Если Вы просмотрите сообщения в теме *Исследование антивирусов 6,* то увидите, что в большинстве случаев Avira права, но ложные срабатывания также не редкость, это из личного опыта. Вообще, использование эвристики тоже повышает кол-во ложных срабатываний продукта, но эвристика это хороший способ обнаружения неизвестных вирусов. Если Ваш антивирус ругается на легитимную программу, то следует  отправить образец вирусным аналитикам и ложное срабатывание (если оно действительно ложное) устраняется.

----------


## HATTIFNATTOR

WebGuard - проверка http трафика

----------


## ALEX(XX)

> WebGuard - проверка http трафика


Я так и думал. Спасибо!

----------


## Макcим

> У меня сеть, и я - админ, а не психотерапевт, чтобы при каждом ложном срабатывании монитора КАВ убеждать пользователя, что сайт по испанскому танцу не содержит вредоносных скриптов.


Откуда такая увереность в ложном срабатывание? На сайты мне не встретилось не одного ложного срабатывания КАВа. 



> За этот год случаев заражения 2! Касперский пропустил виряки даже не пискнув.


Радоваться надо! Всего 2 за год! 



> Чтобы что-то отправлять, надо знать ЧТО собственно отправлять!
> Тут эксперты, тут хелперы по логам видят где что не так. Я же в этом деле не подкован.


Вы админ не разбираетесь в логах AVZ? Или Вы НЕ админ, или Вы просто не видели лог... 



> Как я уже говорил, речь я виду именно о неспособности КАВ удалить уже активный вирус и устранить последствия заражения.


КАВ умееет удалять активные вирусы, другое дело что не всегда это заканчивается успехом. Покажите мне антивирус который с этим справляется на "отлично"? 



> FireWall - встроеннй + железный..


Железный это хорошо, а вот встроенный... Любой, но только не встроеный!



> AntiSpyWare - WindowsDefender на Vista


Не нужно.



> Альтернатива "по максимуму" - KIS либо Avira Premium . При этом Avira подешевле касперского получается в расчете на 3 машинки..


У авиры нет поведенческого блокиратора, это большой плюс в сторону KIS...

----------


## ALEX(XX)

> Вы админ не разбираетесь в логах AVZ? Или Вы НЕ админ,


А админ обязан знать AVZ?



> Железный это хорошо, а вот встроенный... Любой, но только не встроеный!

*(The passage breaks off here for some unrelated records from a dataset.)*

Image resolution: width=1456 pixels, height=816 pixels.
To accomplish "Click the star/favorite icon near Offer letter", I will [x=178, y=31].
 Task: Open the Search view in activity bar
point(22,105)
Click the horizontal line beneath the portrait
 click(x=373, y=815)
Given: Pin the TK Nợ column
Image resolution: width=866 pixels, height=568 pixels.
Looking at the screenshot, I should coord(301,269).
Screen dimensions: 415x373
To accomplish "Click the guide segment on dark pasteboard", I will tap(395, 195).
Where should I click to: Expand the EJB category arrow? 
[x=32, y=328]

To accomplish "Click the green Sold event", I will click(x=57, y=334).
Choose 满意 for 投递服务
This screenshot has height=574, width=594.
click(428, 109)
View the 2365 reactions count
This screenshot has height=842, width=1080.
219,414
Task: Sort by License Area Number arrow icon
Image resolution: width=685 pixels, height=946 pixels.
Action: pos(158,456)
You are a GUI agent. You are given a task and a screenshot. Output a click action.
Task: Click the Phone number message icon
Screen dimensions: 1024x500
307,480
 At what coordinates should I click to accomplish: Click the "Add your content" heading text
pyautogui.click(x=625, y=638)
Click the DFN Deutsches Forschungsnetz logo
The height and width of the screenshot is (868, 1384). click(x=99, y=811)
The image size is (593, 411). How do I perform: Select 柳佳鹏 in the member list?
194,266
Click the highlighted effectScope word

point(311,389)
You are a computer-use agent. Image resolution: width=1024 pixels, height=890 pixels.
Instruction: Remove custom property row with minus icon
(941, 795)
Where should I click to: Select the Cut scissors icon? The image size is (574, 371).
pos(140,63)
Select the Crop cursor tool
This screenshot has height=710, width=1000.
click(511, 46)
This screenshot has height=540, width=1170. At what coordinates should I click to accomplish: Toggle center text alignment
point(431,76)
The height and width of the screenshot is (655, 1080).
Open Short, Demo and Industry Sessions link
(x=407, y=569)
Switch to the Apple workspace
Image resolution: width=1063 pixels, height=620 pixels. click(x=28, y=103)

Вполне нормально. Если встроенный за железным то зачем козырнейший фаер ставить?



> У авиры нет поведенческого блокиратора, это большой плюс в сторону KIS...


ИМХО, для обычного пользователя это не плюс, а минус, ибо задалбывает, но, повторюсь, это ИМХО

----------


## Макcим

> А админ обязан знать AVZ?


Админ обязан знать Windows. Знаешь Windows - понимаешь логи. 



> Вполне нормально. Если встроенный за железным то зачем козырнейший фаер ставить?


А контроль исходящего трафика? 



> ИМХО, для обычного пользователя это не плюс, а минус, ибо задалбывает, но, повторюсь, это ИМХО


По делу задалбывает. IMHO  :Smiley:

----------


## ASte

> Железный это хорошо, а вот встроенный... Любой, но только не встроеный!
> У авиры нет поведенческого блокиратора, это большой плюс в сторону KIS...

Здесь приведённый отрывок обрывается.